Thanks for reminding me “how pretty the world is.”

matt nathanson. amazing.


Tonight Mairead and I went into Boston to see Matt Nathanson at the House of Blues. It was an AWESOME concert! I absolutely loved it and we had so much fun. Panera’s for dinner, wandering around the streets near Fenway, and Mairead even saw some of her friends from high school waiting behind us in line. 

The concert itself was great for a million reasons. I love the House of Blues already from when I saw Sara Bareilles there, but being on the floor is much better than being up in the seats. We were very close to the stage and I got some great pictures. We were there plenty early enough; even though there was an enormous line all the way up the street outside, we were able to get near the front. 
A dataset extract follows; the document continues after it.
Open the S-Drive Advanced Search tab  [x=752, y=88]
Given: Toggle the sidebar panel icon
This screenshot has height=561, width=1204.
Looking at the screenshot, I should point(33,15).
Vanessa Carlton opened right at 7. (Timing of everything was excellent tonight.) She is…hmm. An interesting person. She likes words like “apocolyptic,” uhhh other words I can’t think of. [MN called her music “transcendent” at the end haha.] She was extremely excited to be playing, although her stage presence didn’t show it very well. She’s kind of awkward and kind of weird. But she seems like a nice person and someone you’d be friends with…just not go to their concerts. Her new album is weird; I don’t particularly like it. She was proud of the fact that it was recorded on tape and can be sold on vinyl. She talked about working in “Lord of the Rings” with “hobbits” and whatnot to make the album…mmhmm. She had a violin player with her, Sky, and he was great. The violin made a perfect accompaniment to her, it added balance and sounded so good with the piano. VC finally played 1000 miles and everyone cheered…but then she FORGOT the lyrics! Sheesh! It was more than a little weird. Oh well. Everyone clapped for her but most people weren’t really into it, her music was too mellow for what everyone was expecting to be a rock concert. 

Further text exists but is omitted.